Loss of data structures which may be useful for other passes
Since Braun et al.’s algorithm does not rely on the dominance frontier or dominator tree, these data structures would not be created at SSA construction time. If later analyses or optimizations that use these data structures are performed, much of the speedup from Braun et al.’s algorithm may be lost to subsequent passes. For example, the “dominates” relation is used to determine whether it is safe to perform loop-invariant code motion and the dominator tree is used for contification, which can expose function inlining opportunities.

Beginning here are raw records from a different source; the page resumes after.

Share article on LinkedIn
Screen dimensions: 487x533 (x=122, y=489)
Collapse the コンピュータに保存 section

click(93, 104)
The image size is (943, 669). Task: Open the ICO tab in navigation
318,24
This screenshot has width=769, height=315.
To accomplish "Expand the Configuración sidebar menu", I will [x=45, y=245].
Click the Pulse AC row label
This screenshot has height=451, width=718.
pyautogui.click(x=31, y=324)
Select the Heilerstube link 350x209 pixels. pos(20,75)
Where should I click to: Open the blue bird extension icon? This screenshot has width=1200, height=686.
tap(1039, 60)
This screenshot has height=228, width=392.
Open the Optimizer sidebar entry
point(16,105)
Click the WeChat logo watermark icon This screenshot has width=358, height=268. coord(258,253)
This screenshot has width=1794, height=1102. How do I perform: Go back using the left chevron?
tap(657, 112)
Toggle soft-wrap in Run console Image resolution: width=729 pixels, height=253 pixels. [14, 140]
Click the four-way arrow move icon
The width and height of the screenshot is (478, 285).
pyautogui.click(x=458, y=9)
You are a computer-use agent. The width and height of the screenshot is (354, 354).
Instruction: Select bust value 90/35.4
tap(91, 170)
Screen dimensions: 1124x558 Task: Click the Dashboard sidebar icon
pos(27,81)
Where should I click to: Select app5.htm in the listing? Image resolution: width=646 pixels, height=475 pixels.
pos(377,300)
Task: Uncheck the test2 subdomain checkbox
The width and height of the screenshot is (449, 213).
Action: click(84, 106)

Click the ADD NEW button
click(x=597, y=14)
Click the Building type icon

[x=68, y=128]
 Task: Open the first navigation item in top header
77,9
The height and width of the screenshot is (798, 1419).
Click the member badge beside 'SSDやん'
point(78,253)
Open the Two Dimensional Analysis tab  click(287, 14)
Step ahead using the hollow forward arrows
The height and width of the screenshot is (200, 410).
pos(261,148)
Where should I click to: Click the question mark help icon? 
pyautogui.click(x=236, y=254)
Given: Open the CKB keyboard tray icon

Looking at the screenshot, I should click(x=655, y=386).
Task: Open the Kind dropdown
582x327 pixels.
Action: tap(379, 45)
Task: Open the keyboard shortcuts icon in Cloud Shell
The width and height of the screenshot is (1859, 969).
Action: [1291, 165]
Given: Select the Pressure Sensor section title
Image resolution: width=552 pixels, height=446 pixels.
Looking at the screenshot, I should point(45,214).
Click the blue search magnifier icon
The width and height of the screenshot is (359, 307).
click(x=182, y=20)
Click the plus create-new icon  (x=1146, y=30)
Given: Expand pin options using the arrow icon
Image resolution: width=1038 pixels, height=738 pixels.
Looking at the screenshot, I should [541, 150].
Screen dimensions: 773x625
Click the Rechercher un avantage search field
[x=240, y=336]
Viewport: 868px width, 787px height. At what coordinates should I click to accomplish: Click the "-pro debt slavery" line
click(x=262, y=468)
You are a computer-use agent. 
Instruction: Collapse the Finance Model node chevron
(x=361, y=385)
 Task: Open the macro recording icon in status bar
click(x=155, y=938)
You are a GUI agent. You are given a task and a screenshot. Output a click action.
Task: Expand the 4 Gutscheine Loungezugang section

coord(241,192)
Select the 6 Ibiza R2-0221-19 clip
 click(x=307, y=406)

Compile-time speedups? - Probably
It certainly seems reasonable that a front-end based on Braun et al.’s algorithm could significantly speed up end-to-end compilation. However, Braun et al.’s implementation in LLVM 3.1 only executed 0.28% fewer instructions when compiling all programs in the SPEC CINT2000 suite. It is worth noting that their implementation was not as highly tuned as the baseline LLVM implementation they compared against. It is also worth noting that some compilers and tools have begun adopting Braun et al.’s algorithm for SSA conversion, lending credence to the author’s claim that direct AST-to-SSA conversion could provide non-negligible speedups.
Historical Context
SSA form and the first efficient conversion algorithm emerged in the 1980’s, whereas the simple and efficient algorithm discussed in class was published in 2013. One question discussed in class was why Cytron et al.’s implementation has been the de facto SSA conversion scheme, used in the LLVM IR and other languages’ compiler toolchains (e.g., Rust). Its ~25 year head start is one likely reason. A few projects have adopted Braun et al.’s algorithm for SSA construction, suggesting that the algorithm may be gaining traction in the compiler community. For example, a SPIR-V-Tools pass converts SPIR-V functions directly into SSA form using Braun et al.’s algorithm. The Memory SSA analysis, which builds an SSA-like representation for LLVM memory operations, also uses the marker algorithm presented by Braun et al. Also, the MIR project, which focuses on building JIT compilers currently uses Braun et al.’s algorithm for SSA construction.
Perhaps in spring of 2049, CS6120 students will be debating whether a new SSA construction algorithm will replace the marker algorithm in their favorite JIT compilers.